Filter the listing below down to the lines containing the word "Here".

*** Provided entries ***

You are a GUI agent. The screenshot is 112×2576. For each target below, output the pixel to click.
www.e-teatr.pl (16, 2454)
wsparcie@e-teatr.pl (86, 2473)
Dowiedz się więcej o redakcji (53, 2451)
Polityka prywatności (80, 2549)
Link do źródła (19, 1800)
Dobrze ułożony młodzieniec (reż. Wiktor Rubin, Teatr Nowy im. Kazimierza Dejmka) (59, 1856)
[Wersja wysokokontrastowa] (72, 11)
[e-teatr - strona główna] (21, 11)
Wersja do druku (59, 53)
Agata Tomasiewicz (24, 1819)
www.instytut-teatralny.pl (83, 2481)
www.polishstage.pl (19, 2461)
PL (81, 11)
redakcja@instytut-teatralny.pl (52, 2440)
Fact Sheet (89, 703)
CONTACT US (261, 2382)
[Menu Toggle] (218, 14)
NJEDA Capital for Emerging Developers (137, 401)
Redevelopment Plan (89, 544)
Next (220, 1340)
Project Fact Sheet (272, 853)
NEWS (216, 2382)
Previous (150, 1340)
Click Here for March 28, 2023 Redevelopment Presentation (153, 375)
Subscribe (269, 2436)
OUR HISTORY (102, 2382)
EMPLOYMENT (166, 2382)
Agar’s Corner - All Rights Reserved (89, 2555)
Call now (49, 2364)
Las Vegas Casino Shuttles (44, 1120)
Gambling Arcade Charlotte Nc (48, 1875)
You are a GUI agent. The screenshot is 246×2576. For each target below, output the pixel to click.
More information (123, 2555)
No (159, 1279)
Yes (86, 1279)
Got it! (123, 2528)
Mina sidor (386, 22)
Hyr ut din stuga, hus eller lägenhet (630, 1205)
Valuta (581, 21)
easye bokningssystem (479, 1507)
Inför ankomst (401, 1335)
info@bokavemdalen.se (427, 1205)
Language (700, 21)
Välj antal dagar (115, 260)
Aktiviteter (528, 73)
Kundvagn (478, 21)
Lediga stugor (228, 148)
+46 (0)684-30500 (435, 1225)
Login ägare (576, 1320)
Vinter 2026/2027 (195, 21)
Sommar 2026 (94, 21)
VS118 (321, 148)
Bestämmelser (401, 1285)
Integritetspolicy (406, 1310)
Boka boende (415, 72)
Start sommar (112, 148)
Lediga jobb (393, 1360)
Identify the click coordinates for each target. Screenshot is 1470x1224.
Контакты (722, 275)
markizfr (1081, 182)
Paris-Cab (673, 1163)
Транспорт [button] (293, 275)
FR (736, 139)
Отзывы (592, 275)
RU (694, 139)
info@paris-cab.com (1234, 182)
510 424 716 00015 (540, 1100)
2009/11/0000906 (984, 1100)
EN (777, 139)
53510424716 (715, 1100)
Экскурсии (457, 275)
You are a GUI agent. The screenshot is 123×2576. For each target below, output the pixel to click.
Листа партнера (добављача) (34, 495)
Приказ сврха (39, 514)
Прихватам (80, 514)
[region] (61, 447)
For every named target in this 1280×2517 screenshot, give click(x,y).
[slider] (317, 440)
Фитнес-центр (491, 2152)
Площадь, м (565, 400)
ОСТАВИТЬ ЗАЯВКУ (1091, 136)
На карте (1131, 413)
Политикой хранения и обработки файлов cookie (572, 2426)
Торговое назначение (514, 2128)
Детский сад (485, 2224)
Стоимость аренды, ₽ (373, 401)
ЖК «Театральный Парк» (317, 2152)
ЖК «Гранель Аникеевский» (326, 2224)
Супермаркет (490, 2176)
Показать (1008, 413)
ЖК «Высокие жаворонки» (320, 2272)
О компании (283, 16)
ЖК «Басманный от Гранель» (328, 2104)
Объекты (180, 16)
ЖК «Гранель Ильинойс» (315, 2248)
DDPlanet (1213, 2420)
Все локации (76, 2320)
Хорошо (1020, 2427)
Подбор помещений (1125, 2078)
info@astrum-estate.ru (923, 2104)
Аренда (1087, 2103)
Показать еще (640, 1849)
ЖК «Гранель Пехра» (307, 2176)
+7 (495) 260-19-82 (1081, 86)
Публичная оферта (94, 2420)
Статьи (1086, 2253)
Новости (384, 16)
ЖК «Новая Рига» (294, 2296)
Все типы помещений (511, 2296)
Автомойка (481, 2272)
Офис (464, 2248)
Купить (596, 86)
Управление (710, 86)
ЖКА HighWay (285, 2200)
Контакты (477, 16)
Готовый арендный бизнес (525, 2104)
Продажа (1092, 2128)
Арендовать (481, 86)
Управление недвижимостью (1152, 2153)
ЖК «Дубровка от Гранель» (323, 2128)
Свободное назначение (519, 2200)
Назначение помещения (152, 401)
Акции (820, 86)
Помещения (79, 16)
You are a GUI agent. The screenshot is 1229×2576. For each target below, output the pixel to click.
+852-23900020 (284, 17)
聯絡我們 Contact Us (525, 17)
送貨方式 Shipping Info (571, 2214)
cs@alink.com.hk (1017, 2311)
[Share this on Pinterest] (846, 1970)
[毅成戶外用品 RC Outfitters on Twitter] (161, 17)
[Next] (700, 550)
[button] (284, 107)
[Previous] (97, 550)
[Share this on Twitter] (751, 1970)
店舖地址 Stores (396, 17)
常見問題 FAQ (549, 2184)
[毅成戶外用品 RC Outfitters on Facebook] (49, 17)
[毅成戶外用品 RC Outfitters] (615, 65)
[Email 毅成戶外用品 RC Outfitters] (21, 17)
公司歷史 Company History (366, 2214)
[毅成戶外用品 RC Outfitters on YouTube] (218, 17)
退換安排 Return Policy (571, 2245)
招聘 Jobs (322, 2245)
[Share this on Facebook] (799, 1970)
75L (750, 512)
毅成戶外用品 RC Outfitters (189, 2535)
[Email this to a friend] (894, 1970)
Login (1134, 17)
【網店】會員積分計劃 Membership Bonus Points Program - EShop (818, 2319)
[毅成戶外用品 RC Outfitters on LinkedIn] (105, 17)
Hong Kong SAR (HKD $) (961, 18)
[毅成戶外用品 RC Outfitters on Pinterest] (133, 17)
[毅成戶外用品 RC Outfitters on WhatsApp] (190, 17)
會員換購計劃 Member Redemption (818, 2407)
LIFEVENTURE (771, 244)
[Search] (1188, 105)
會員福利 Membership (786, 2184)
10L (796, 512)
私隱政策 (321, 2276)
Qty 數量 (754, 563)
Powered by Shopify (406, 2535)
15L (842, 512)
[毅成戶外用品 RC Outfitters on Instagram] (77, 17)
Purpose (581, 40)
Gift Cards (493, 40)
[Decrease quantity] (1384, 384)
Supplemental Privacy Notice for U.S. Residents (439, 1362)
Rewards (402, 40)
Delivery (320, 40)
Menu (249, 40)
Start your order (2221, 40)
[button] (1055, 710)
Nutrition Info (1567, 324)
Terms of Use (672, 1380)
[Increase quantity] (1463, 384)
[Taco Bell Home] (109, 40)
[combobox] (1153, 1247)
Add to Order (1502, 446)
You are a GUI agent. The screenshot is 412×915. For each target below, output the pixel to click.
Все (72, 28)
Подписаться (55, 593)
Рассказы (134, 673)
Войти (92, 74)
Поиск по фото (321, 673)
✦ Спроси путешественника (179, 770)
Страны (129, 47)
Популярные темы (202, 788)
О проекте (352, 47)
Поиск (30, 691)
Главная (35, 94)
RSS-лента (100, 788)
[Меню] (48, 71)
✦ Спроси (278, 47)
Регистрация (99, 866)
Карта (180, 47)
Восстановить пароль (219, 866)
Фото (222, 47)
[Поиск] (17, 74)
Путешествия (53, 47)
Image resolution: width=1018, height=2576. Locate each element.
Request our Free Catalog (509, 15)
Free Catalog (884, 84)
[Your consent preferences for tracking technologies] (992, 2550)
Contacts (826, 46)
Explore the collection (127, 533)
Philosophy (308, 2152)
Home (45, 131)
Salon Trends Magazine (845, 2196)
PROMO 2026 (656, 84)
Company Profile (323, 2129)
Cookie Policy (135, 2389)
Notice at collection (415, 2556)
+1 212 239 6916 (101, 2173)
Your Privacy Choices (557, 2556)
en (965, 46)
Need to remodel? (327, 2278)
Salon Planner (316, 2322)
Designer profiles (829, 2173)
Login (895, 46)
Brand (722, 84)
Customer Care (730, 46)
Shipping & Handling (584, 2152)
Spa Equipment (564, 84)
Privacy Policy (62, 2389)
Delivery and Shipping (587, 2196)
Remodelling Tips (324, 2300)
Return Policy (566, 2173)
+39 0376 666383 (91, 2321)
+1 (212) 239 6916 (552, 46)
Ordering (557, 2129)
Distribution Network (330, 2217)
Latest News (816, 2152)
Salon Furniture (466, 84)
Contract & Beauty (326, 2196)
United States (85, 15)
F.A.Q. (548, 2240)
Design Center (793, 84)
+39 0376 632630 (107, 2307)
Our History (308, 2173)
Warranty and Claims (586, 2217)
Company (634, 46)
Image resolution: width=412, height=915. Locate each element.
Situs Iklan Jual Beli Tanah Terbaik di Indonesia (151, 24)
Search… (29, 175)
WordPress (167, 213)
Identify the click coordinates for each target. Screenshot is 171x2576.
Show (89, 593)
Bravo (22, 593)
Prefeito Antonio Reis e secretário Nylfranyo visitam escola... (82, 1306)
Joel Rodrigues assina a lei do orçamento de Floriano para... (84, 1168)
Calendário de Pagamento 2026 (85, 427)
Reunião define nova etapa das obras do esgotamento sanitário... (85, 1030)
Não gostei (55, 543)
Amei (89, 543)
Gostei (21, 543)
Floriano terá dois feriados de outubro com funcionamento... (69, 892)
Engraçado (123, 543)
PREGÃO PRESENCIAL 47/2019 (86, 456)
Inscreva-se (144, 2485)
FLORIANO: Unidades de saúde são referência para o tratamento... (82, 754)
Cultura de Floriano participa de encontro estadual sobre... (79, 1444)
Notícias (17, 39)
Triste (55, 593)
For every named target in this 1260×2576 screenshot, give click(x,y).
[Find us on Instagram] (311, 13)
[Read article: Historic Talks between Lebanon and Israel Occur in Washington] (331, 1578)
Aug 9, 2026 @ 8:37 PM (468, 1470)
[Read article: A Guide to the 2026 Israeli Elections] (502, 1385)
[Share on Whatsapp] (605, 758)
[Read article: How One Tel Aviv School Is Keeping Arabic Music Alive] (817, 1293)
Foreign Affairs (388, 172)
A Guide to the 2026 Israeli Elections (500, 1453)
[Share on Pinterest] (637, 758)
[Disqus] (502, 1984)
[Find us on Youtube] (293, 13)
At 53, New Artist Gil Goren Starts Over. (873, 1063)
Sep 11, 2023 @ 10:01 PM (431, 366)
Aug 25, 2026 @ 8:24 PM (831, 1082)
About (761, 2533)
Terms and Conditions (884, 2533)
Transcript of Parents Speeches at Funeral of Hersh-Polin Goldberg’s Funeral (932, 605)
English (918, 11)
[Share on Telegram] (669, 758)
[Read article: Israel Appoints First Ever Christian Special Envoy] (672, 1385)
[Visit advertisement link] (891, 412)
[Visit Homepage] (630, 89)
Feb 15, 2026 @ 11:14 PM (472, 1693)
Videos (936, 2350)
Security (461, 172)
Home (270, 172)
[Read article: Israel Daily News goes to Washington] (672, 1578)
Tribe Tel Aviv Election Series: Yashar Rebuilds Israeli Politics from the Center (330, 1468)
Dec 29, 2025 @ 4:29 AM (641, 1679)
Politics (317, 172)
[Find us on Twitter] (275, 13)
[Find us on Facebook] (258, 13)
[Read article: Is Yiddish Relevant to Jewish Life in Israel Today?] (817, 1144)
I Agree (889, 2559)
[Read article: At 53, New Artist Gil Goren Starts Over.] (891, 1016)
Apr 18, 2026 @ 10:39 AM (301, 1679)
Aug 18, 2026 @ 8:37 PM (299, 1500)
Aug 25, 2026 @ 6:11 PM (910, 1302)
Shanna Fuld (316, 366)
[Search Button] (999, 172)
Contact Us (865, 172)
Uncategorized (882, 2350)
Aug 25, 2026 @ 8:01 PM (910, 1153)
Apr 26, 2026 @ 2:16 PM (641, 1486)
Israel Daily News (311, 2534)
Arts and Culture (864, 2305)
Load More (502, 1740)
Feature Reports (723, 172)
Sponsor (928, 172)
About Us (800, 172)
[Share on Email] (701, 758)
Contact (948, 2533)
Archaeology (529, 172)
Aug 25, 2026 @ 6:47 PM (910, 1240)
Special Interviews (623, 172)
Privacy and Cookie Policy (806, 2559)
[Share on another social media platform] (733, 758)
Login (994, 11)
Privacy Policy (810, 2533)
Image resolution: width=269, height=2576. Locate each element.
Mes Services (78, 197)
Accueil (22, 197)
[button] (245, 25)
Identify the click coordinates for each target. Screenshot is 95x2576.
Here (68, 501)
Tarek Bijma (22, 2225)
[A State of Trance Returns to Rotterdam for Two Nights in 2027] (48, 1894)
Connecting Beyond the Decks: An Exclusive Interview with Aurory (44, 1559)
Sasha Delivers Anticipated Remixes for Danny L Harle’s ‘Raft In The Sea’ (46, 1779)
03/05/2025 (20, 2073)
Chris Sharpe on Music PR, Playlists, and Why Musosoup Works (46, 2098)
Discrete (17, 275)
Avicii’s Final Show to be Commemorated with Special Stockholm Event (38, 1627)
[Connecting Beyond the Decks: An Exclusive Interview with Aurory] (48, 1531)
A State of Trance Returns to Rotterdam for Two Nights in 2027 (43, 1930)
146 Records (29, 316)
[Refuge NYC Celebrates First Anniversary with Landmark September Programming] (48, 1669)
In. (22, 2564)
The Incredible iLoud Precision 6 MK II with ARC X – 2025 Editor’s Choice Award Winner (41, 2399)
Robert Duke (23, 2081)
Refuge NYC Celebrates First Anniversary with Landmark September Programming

*** End of Provided entries ***

**Answer below**
Click Here for March 28, 2023 Redevelopment Presentation (153, 375)
Here (68, 501)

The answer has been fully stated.